Fired worker awarded wages until he turns 65

Arbitrator awards unionized worker, 58, wages until retirement because company had no cause to fire him and refused to reinstate him

An Ontario employer has been ordered to pay a 58-year-old unionized worker it fired without cause wages until he turns 65.

Dave Dorogi was fired from his job as a general labourer with Presteve Foods Ltd. in Wheatley, Ont., on Dec. 27, 2005. He filed a grievance through his union, the Canadian Auto Workers, that there was no cause for this disciplinary action. He had five years’ seniority, which made him the most senior hourly worker, and was also the union steward.

At the arbitration hearing, Luis Resendes, a supervisor at Presteve Foods, appeared on behalf of the company. He had only two messages for the arbitrator in his brief opening statements.

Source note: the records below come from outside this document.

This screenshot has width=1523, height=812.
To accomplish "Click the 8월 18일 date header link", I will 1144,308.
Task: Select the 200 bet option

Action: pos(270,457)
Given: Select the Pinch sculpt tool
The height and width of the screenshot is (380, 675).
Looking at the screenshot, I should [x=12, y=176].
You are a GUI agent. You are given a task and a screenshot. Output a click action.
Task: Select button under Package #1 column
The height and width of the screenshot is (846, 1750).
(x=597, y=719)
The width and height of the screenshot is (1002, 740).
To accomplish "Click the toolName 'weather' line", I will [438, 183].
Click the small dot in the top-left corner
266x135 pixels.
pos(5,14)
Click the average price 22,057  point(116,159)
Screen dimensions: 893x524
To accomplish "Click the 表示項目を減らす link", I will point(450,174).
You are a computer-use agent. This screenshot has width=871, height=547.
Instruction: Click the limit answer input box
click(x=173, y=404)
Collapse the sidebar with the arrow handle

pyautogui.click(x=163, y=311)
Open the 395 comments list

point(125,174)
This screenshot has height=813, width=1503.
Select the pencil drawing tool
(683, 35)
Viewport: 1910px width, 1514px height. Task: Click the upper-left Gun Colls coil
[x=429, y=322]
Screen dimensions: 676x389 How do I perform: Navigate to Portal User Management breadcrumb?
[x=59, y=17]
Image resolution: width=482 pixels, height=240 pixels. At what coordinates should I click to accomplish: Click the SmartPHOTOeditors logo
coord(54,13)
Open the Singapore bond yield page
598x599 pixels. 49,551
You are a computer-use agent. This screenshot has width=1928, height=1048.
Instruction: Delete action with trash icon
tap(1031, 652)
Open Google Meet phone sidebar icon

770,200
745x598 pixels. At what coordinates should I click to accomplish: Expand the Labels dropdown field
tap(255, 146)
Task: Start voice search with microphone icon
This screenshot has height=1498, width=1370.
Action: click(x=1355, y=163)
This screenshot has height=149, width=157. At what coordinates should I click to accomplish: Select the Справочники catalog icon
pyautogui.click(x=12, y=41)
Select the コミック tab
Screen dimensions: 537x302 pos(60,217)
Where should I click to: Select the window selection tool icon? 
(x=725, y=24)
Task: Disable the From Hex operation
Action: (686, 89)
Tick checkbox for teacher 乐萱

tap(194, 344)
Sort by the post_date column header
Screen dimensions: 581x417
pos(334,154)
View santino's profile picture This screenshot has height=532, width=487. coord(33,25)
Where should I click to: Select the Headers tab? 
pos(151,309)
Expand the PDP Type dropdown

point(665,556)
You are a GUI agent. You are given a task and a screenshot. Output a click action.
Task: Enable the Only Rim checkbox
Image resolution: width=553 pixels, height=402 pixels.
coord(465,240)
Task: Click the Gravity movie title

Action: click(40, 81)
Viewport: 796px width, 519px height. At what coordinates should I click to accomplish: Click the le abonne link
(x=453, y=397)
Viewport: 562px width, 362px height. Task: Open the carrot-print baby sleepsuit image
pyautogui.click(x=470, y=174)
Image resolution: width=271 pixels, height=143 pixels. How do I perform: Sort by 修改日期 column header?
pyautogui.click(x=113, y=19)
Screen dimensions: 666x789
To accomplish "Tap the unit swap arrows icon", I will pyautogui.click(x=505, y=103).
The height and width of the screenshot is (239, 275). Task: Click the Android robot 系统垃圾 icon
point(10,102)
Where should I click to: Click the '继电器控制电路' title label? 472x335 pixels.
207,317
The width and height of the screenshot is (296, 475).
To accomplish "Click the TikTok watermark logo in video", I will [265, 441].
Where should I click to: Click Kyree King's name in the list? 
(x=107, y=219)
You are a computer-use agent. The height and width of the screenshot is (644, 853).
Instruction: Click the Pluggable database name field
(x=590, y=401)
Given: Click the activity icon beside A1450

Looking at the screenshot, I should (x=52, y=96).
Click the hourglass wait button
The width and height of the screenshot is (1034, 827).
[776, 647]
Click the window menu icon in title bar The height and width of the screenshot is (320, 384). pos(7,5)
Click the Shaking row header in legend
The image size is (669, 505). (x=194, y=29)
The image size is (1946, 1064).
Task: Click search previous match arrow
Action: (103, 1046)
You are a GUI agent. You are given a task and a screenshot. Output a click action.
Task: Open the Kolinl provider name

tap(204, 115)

First, the company had no proof whatsoever nor any valid argument to provide just cause for dismissal. The second was that the owner of the company wanted to make it clear that he would not allow Dorogi back onto company property.

Faced with this information, Arbitrator Joseph Samuels said he had no alternative but to rule in favour of the worker.

“(Dorogi) would normally be reinstated to his position, but this was totally impractical in view of the company’s adamant refusal to allow (him) back on the property,” said Arbitrator Samuels. “So I must put (Dorogi) into the financial position he would have been in had he been reinstated.”

Based on Dorogi’s testimony, the arbitrator said the worker had lost 720 hours of work, at $13.10 per hour, for a total of $9,432. It ordered Presteve Foods to pay that amount immediately.

But where the decision gets interesting is when Arbitrator Samuels decided what the penalty would be for Presteve Foods for refusing to allow the worker back on company property.

The arbitrator ordered the company to compensate Dorogi for lost wages and benefits under the collective agreement as if he had been reinstated until his normal retirement date at age 65. However, he said Dorogi had an obligation to make an “earnest” effort to find other work and the earnings from this other work would be deducted from what was owed to him by Presteve Foods.

If Dorogi is able to find suitable work, then the company’s obligations would be over, the arbitrator said.

For more information see:

Presteve Foods Ltd. and Canadian Automobile Workers Union, Local 444 (CAW-Marine Division), Heard in Windsor April 19, 2006 (Samuels).